### WHAT IS REQUIRED
From the line containing "Open the Aktualisierungsrate 144 Hz dropdown" to the end of the records below, both included, every line should be repeated exactly; pictures should be dropped.

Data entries
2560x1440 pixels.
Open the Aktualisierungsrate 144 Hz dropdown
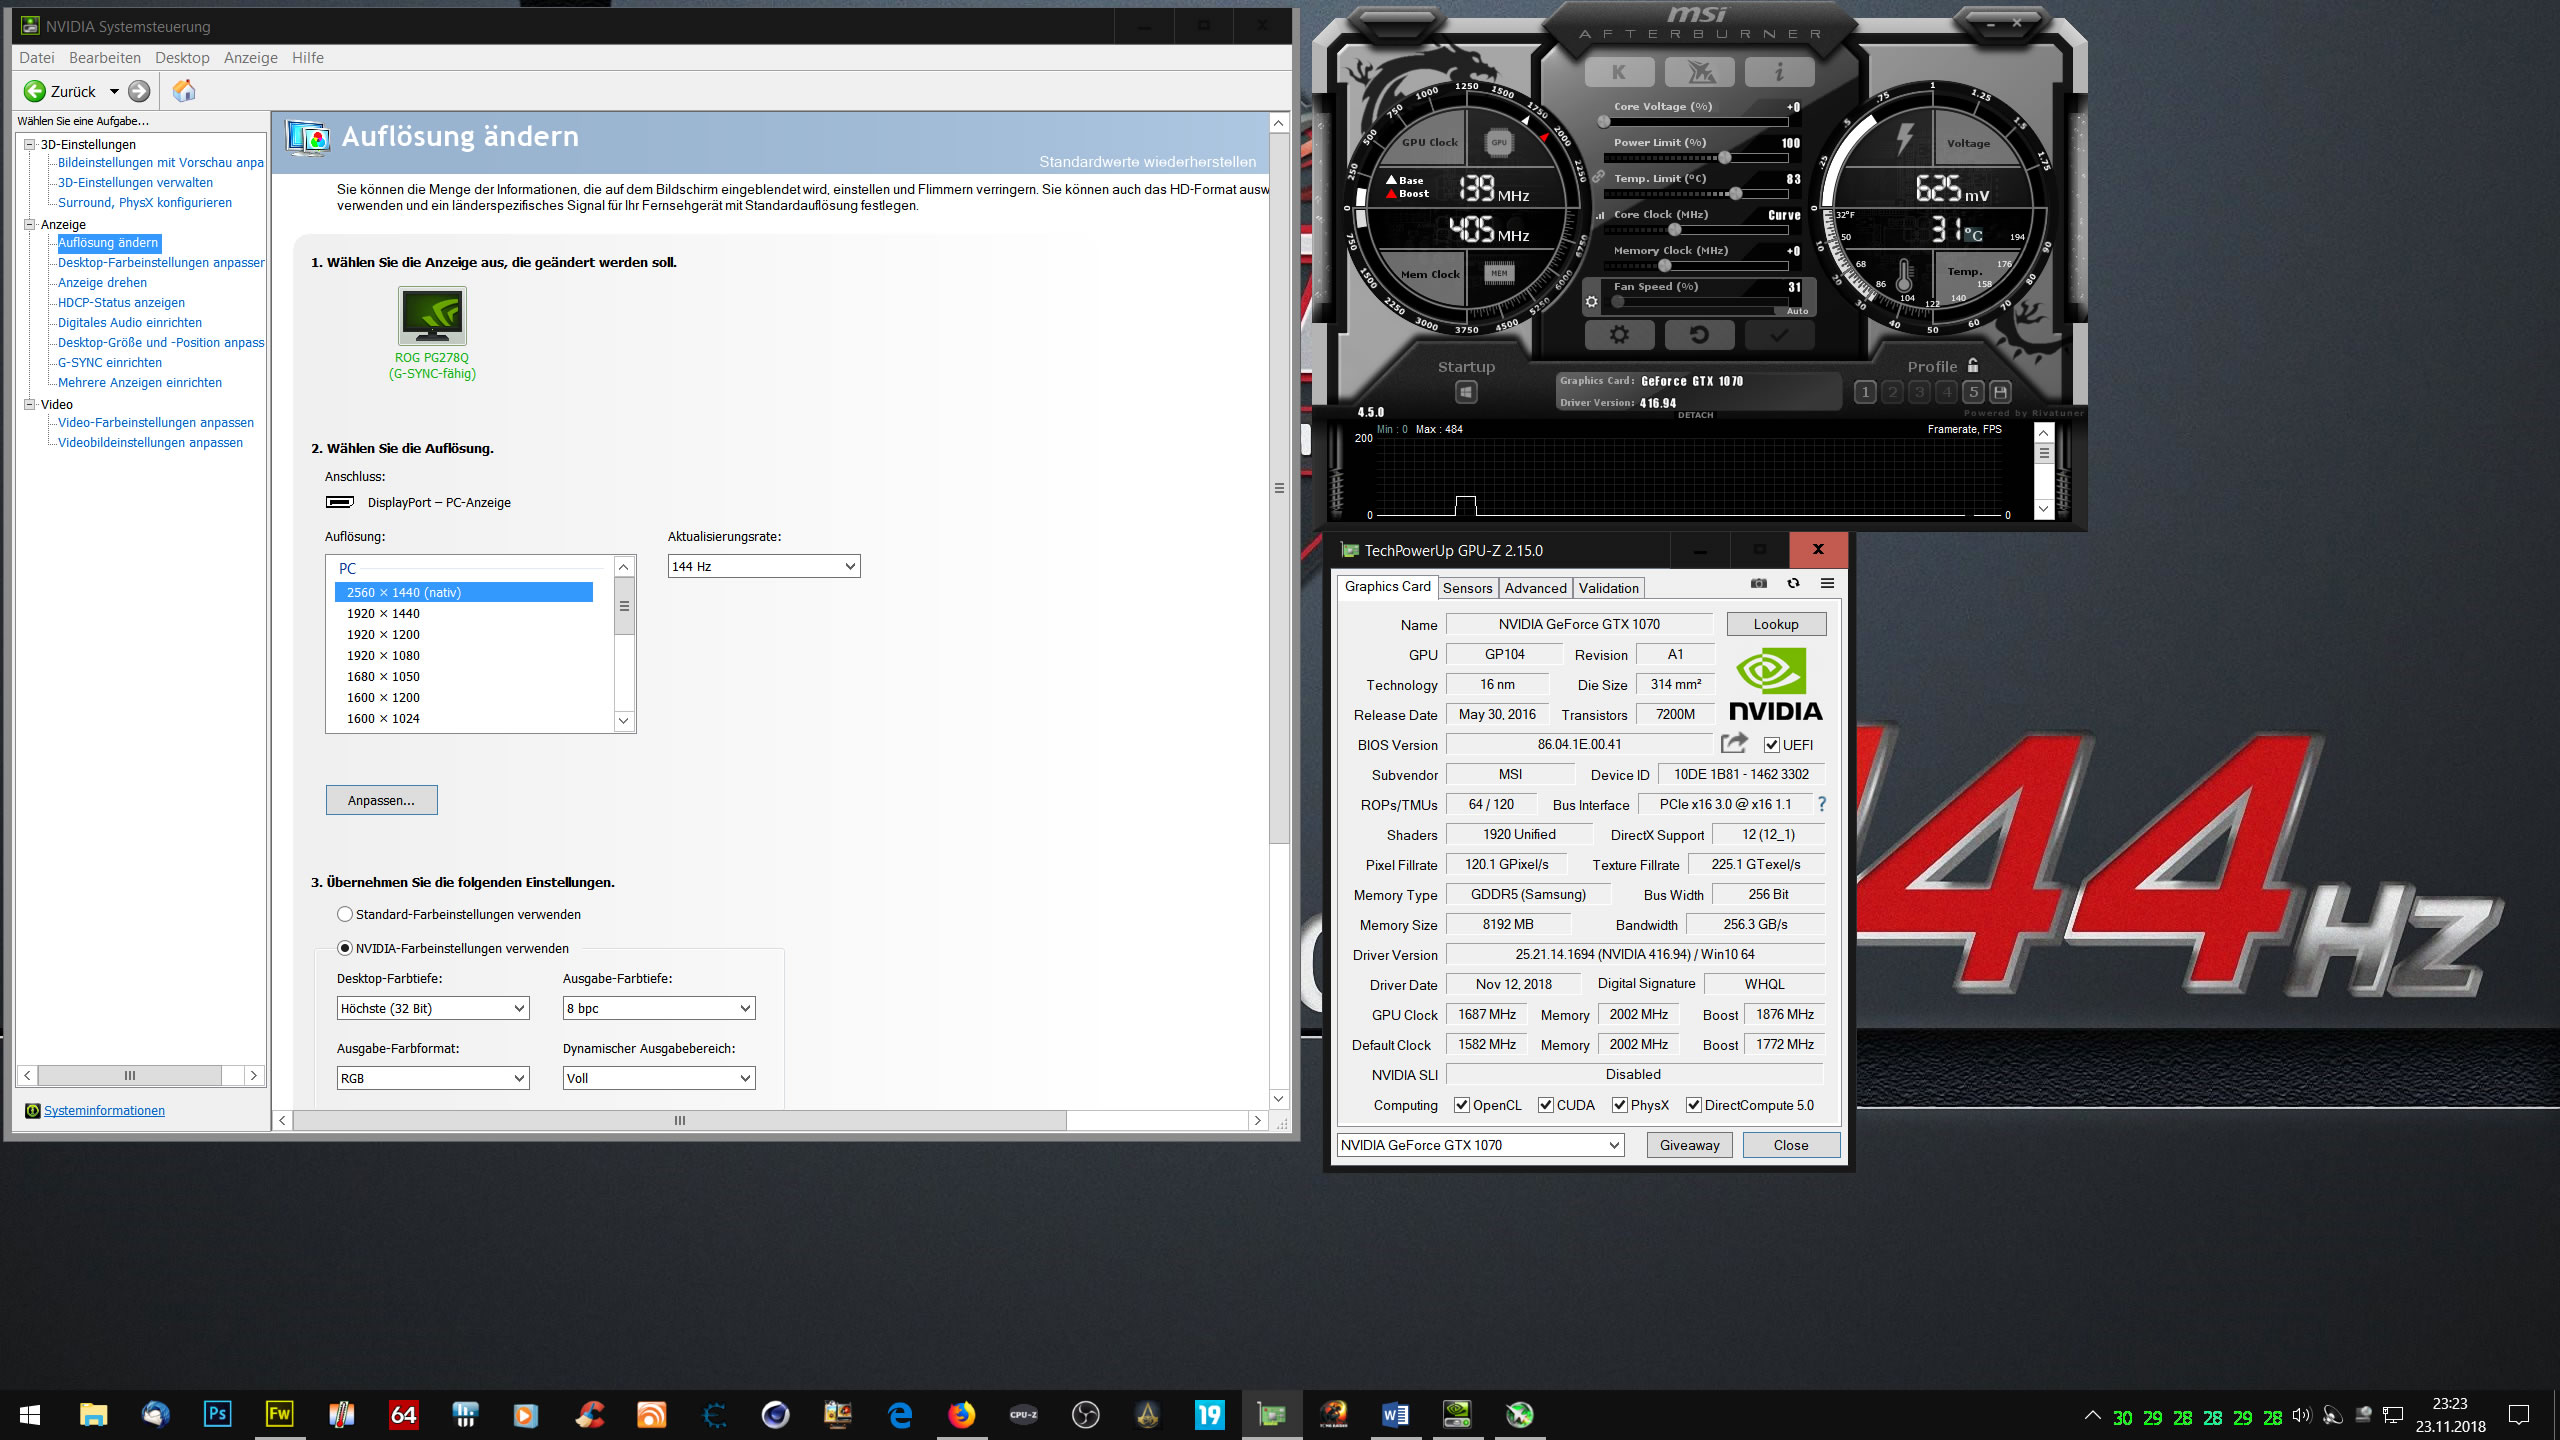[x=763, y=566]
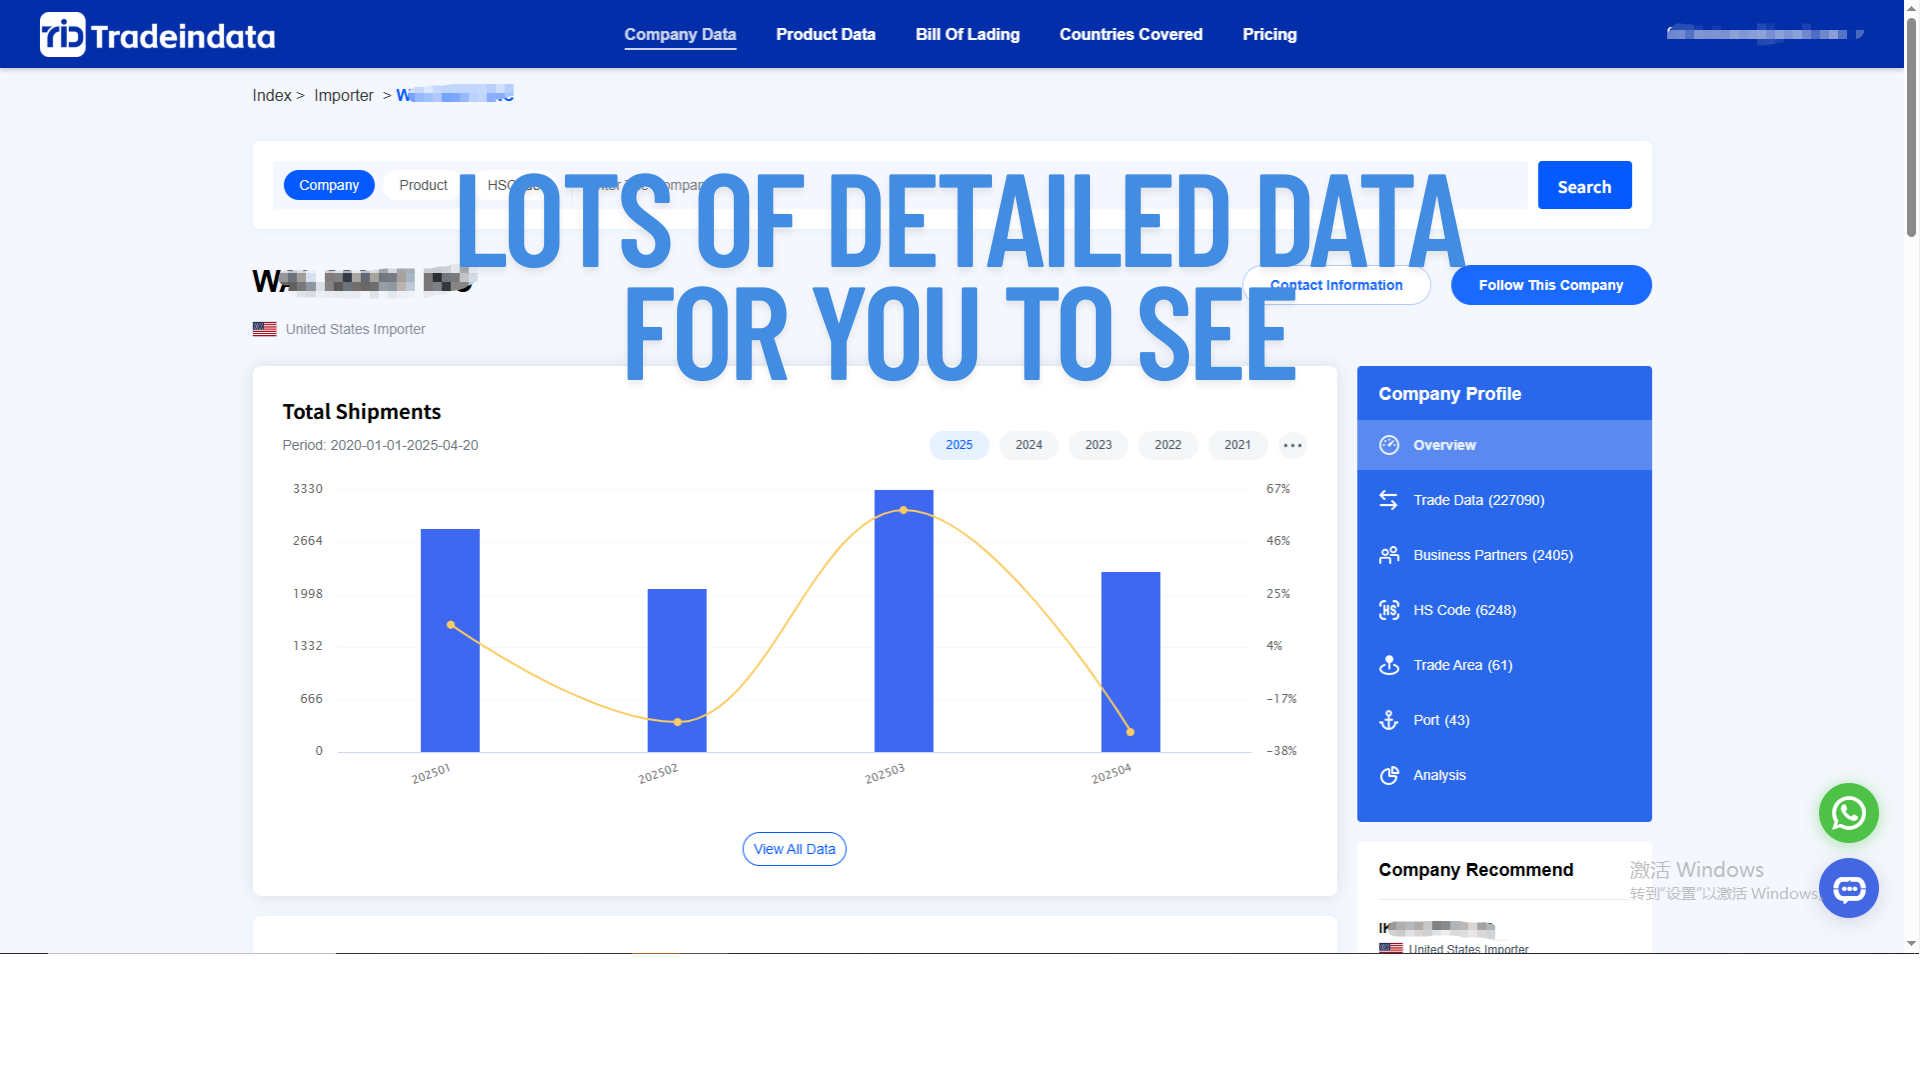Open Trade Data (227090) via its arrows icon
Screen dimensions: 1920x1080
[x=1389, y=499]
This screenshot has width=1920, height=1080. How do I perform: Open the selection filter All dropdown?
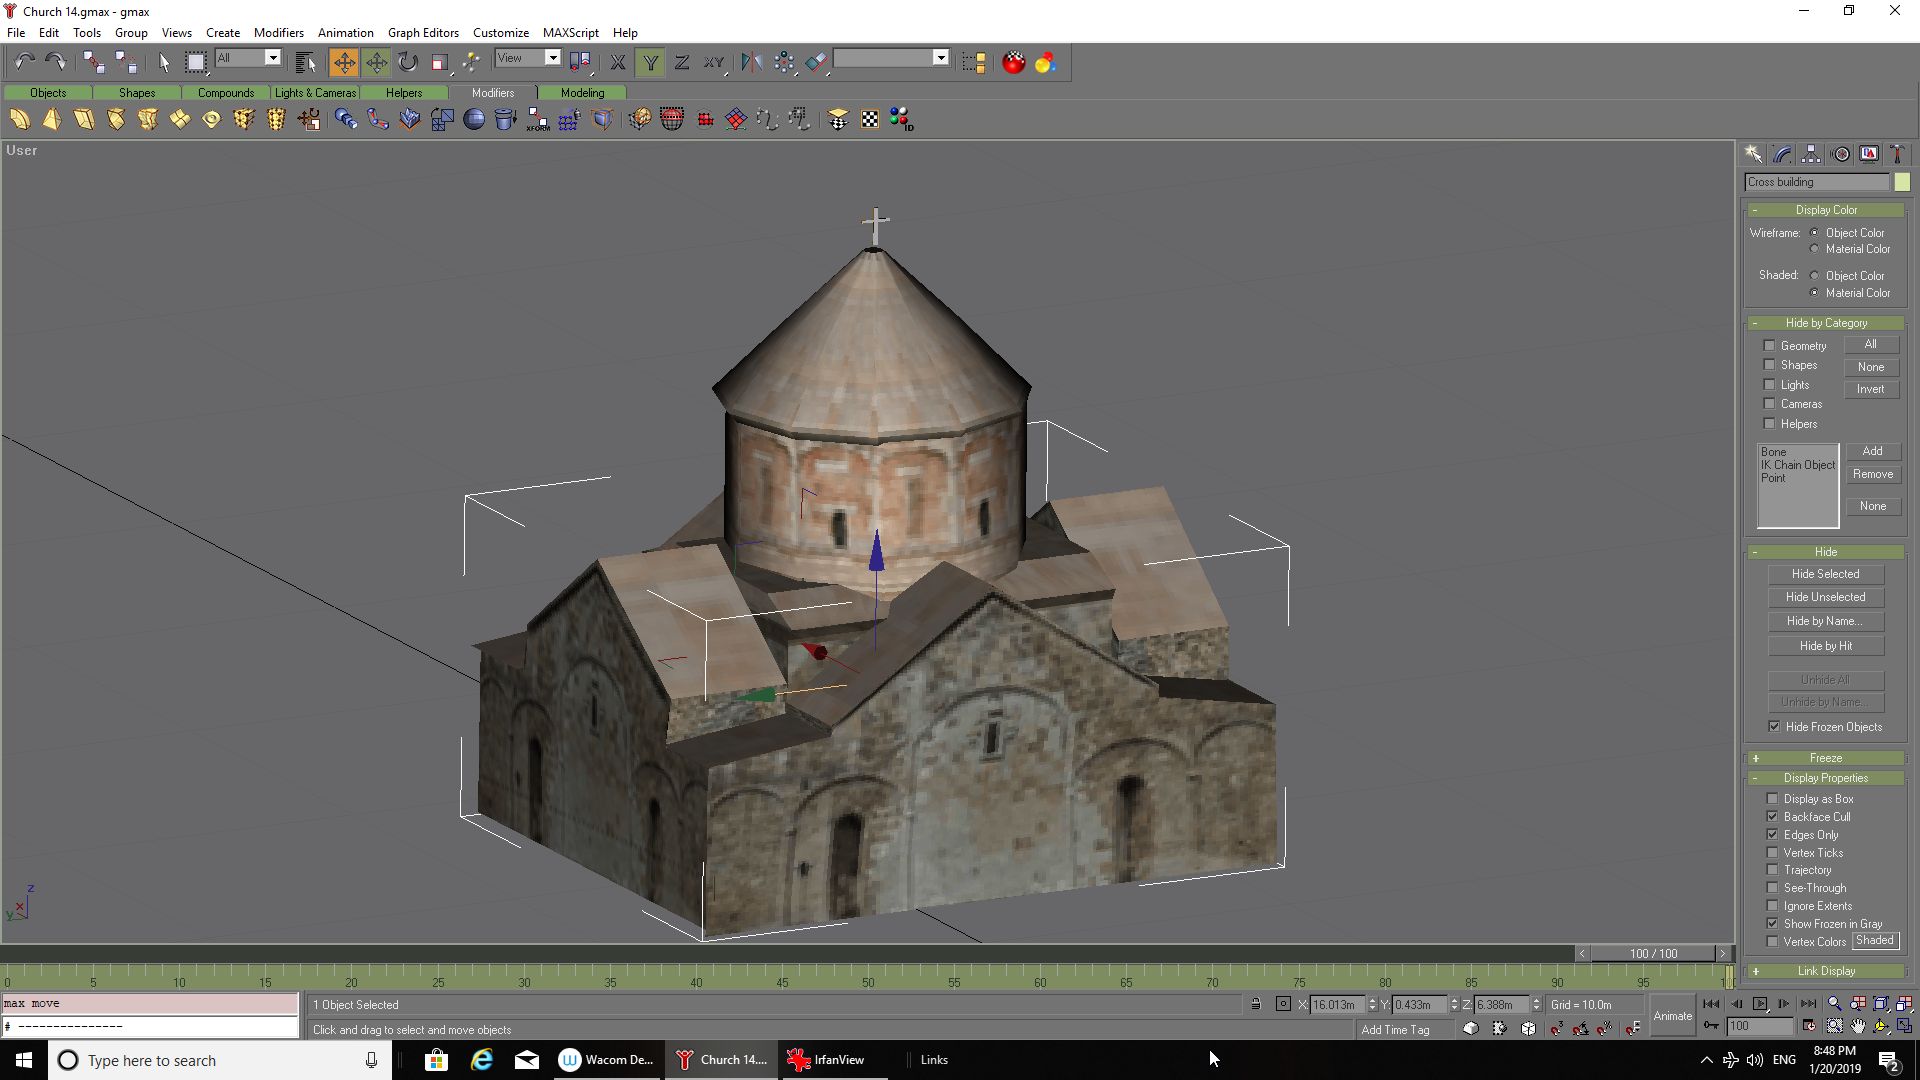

### RESPONSE TO THIS EXERCISE
Open the Aktualisierungsrate 144 Hz dropdown
[x=763, y=566]
Open Trade Data (227090) via its arrows icon
Screen dimensions: 1920x1080
[x=1389, y=499]
This screenshot has width=1920, height=1080. How do I perform: Open the selection filter All dropdown?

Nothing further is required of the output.